::: Exercise data :::
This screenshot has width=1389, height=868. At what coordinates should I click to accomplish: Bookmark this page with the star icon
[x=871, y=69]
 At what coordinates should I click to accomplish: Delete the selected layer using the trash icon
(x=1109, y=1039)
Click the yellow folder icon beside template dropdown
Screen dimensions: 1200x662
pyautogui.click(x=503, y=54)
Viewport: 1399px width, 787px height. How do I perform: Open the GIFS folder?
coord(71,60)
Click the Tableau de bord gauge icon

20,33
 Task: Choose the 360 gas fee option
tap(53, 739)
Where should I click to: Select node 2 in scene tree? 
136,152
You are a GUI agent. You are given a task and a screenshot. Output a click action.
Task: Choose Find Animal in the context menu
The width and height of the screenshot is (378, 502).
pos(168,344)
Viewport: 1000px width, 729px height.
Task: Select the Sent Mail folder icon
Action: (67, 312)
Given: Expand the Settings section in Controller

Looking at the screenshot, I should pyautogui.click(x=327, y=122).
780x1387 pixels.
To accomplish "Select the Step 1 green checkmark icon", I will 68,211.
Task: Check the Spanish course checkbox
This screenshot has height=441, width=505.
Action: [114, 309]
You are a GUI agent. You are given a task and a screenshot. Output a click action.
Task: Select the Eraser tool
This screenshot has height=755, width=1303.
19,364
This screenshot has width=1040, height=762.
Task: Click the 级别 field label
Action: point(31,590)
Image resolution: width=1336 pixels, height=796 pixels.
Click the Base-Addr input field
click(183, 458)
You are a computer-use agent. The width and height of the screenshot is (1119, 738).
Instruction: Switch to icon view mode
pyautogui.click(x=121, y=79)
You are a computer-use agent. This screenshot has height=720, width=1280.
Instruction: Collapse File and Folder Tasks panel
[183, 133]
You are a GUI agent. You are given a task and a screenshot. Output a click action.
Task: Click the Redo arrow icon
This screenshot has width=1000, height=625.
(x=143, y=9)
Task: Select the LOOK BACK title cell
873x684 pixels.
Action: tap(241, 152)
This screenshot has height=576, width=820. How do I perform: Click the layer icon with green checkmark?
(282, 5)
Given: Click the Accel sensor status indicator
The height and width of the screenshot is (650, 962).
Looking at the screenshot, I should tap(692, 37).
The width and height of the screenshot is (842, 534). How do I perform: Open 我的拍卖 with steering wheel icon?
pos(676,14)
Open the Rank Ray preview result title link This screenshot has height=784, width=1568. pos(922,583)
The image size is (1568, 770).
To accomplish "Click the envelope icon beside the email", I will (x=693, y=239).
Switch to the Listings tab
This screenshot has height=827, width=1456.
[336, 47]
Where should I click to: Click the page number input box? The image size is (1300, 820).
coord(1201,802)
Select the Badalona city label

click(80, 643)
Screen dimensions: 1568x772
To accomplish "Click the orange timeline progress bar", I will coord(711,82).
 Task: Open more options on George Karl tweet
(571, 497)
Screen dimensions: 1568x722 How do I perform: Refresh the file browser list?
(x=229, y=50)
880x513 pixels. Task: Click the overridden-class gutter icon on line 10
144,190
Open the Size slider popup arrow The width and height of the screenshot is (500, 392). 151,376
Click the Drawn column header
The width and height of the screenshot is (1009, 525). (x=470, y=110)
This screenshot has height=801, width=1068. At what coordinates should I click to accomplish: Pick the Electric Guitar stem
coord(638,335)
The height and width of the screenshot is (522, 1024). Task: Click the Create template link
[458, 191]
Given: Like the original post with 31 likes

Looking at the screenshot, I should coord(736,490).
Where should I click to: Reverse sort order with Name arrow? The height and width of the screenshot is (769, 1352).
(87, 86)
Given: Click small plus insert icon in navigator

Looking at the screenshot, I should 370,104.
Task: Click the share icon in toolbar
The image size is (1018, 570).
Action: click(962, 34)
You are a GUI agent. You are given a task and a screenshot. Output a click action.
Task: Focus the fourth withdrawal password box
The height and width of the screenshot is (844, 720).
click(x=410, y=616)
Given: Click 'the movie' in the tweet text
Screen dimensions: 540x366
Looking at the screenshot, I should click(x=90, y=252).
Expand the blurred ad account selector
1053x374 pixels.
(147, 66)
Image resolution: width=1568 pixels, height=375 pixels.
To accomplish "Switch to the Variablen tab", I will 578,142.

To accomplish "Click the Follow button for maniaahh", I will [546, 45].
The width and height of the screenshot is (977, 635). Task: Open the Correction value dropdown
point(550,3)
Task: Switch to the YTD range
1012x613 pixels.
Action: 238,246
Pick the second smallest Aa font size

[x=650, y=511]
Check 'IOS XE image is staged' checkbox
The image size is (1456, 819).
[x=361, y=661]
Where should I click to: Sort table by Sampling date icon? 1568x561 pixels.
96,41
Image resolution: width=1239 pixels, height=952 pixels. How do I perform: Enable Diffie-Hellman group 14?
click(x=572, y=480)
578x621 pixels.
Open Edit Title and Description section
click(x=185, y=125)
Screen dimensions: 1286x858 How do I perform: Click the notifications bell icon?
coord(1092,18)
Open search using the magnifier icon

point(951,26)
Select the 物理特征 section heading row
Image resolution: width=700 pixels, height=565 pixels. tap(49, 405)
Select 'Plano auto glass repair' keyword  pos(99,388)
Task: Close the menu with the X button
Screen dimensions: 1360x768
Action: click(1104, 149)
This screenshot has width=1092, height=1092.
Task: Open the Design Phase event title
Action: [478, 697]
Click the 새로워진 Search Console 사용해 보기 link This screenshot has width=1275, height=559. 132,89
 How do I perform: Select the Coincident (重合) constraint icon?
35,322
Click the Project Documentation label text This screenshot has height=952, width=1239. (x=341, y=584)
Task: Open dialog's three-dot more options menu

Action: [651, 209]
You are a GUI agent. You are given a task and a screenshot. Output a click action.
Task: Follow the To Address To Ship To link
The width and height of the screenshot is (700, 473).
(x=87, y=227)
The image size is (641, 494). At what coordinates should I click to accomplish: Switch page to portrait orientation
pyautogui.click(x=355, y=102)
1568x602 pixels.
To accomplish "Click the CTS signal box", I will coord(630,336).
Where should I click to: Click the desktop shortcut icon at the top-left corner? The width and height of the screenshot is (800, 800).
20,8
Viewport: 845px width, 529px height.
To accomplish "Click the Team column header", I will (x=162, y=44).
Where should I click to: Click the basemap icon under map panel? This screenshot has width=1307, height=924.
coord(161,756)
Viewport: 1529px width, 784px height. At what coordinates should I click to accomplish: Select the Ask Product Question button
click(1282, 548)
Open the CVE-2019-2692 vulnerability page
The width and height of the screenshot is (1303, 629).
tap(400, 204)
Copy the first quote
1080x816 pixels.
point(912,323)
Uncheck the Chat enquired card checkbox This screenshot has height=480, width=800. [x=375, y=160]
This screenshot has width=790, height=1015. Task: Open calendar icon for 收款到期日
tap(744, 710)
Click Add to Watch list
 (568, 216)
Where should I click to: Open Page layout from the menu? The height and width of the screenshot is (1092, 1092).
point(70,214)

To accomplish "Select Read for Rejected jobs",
:::
▸ **Exercise**
Transcribe each record exactly as it is written above.

▸ **Response to this task**
This screenshot has width=1389, height=868. At what coordinates should I click to accomplish: Bookmark this page with the star icon
[x=871, y=69]
 At what coordinates should I click to accomplish: Delete the selected layer using the trash icon
(x=1109, y=1039)
Click the yellow folder icon beside template dropdown
Screen dimensions: 1200x662
pyautogui.click(x=503, y=54)
Viewport: 1399px width, 787px height. How do I perform: Open the GIFS folder?
coord(71,60)
Click the Tableau de bord gauge icon

20,33
 Task: Choose the 360 gas fee option
tap(53, 739)
Where should I click to: Select node 2 in scene tree? 
136,152
You are a GUI agent. You are given a task and a screenshot. Output a click action.
Task: Choose Find Animal in the context menu
The width and height of the screenshot is (378, 502).
pos(168,344)
Viewport: 1000px width, 729px height.
Task: Select the Sent Mail folder icon
Action: (67, 312)
Given: Expand the Settings section in Controller

Looking at the screenshot, I should pyautogui.click(x=327, y=122).
780x1387 pixels.
To accomplish "Select the Step 1 green checkmark icon", I will 68,211.
Task: Check the Spanish course checkbox
This screenshot has height=441, width=505.
Action: [114, 309]
You are a GUI agent. You are given a task and a screenshot. Output a click action.
Task: Select the Eraser tool
This screenshot has height=755, width=1303.
19,364
This screenshot has width=1040, height=762.
Task: Click the 级别 field label
Action: point(31,590)
Image resolution: width=1336 pixels, height=796 pixels.
Click the Base-Addr input field
click(183, 458)
You are a computer-use agent. The width and height of the screenshot is (1119, 738).
Instruction: Switch to icon view mode
pyautogui.click(x=121, y=79)
You are a computer-use agent. This screenshot has height=720, width=1280.
Instruction: Collapse File and Folder Tasks panel
[183, 133]
You are a GUI agent. You are given a task and a screenshot. Output a click action.
Task: Click the Redo arrow icon
This screenshot has width=1000, height=625.
(x=143, y=9)
Task: Select the LOOK BACK title cell
873x684 pixels.
Action: tap(241, 152)
This screenshot has height=576, width=820. How do I perform: Click the layer icon with green checkmark?
(282, 5)
Given: Click the Accel sensor status indicator
The height and width of the screenshot is (650, 962).
Looking at the screenshot, I should tap(692, 37).
The width and height of the screenshot is (842, 534). How do I perform: Open 我的拍卖 with steering wheel icon?
pos(676,14)
Open the Rank Ray preview result title link This screenshot has height=784, width=1568. pos(922,583)
The image size is (1568, 770).
To accomplish "Click the envelope icon beside the email", I will (x=693, y=239).
Switch to the Listings tab
This screenshot has height=827, width=1456.
[336, 47]
Where should I click to: Click the page number input box? The image size is (1300, 820).
coord(1201,802)
Select the Badalona city label

click(80, 643)
Screen dimensions: 1568x772
To accomplish "Click the orange timeline progress bar", I will coord(711,82).
 Task: Open more options on George Karl tweet
(571, 497)
Screen dimensions: 1568x722 How do I perform: Refresh the file browser list?
(x=229, y=50)
880x513 pixels. Task: Click the overridden-class gutter icon on line 10
144,190
Open the Size slider popup arrow The width and height of the screenshot is (500, 392). 151,376
Click the Drawn column header
The width and height of the screenshot is (1009, 525). (x=470, y=110)
This screenshot has height=801, width=1068. At what coordinates should I click to accomplish: Pick the Electric Guitar stem
coord(638,335)
The height and width of the screenshot is (522, 1024). Task: Click the Create template link
[458, 191]
Given: Like the original post with 31 likes

Looking at the screenshot, I should coord(736,490).
Where should I click to: Reverse sort order with Name arrow? The height and width of the screenshot is (769, 1352).
(87, 86)
Given: Click small plus insert icon in navigator

Looking at the screenshot, I should 370,104.
Task: Click the share icon in toolbar
The image size is (1018, 570).
Action: click(962, 34)
You are a GUI agent. You are given a task and a screenshot. Output a click action.
Task: Focus the fourth withdrawal password box
The height and width of the screenshot is (844, 720).
click(x=410, y=616)
Given: Click 'the movie' in the tweet text
Screen dimensions: 540x366
Looking at the screenshot, I should click(x=90, y=252).
Expand the blurred ad account selector
1053x374 pixels.
(147, 66)
Image resolution: width=1568 pixels, height=375 pixels.
To accomplish "Switch to the Variablen tab", I will 578,142.

To accomplish "Click the Follow button for maniaahh", I will [546, 45].
The width and height of the screenshot is (977, 635). Task: Open the Correction value dropdown
point(550,3)
Task: Switch to the YTD range
1012x613 pixels.
Action: 238,246
Pick the second smallest Aa font size

[x=650, y=511]
Check 'IOS XE image is staged' checkbox
The image size is (1456, 819).
[x=361, y=661]
Where should I click to: Sort table by Sampling date icon? 1568x561 pixels.
96,41
Image resolution: width=1239 pixels, height=952 pixels. How do I perform: Enable Diffie-Hellman group 14?
click(x=572, y=480)
578x621 pixels.
Open Edit Title and Description section
click(x=185, y=125)
Screen dimensions: 1286x858 How do I perform: Click the notifications bell icon?
coord(1092,18)
Open search using the magnifier icon

point(951,26)
Select the 物理特征 section heading row
Image resolution: width=700 pixels, height=565 pixels. tap(49, 405)
Select 'Plano auto glass repair' keyword  pos(99,388)
Task: Close the menu with the X button
Screen dimensions: 1360x768
Action: click(1104, 149)
This screenshot has width=1092, height=1092.
Task: Open the Design Phase event title
Action: [478, 697]
Click the 새로워진 Search Console 사용해 보기 link This screenshot has width=1275, height=559. 132,89
 How do I perform: Select the Coincident (重合) constraint icon?
35,322
Click the Project Documentation label text This screenshot has height=952, width=1239. (x=341, y=584)
Task: Open dialog's three-dot more options menu

Action: [651, 209]
You are a GUI agent. You are given a task and a screenshot. Output a click action.
Task: Follow the To Address To Ship To link
The width and height of the screenshot is (700, 473).
(x=87, y=227)
The image size is (641, 494). At what coordinates should I click to accomplish: Switch page to portrait orientation
pyautogui.click(x=355, y=102)
1568x602 pixels.
To accomplish "Click the CTS signal box", I will coord(630,336).
Where should I click to: Click the desktop shortcut icon at the top-left corner? The width and height of the screenshot is (800, 800).
20,8
Viewport: 845px width, 529px height.
To accomplish "Click the Team column header", I will (x=162, y=44).
Where should I click to: Click the basemap icon under map panel? This screenshot has width=1307, height=924.
coord(161,756)
Viewport: 1529px width, 784px height. At what coordinates should I click to accomplish: Select the Ask Product Question button
click(1282, 548)
Open the CVE-2019-2692 vulnerability page
The width and height of the screenshot is (1303, 629).
tap(400, 204)
Copy the first quote
1080x816 pixels.
point(912,323)
Uncheck the Chat enquired card checkbox This screenshot has height=480, width=800. [x=375, y=160]
This screenshot has width=790, height=1015. Task: Open calendar icon for 收款到期日
tap(744, 710)
Click Add to Watch list
 (568, 216)
Where should I click to: Open Page layout from the menu? The height and width of the screenshot is (1092, 1092).
point(70,214)

To accomplish "Select Read for Rejected jobs",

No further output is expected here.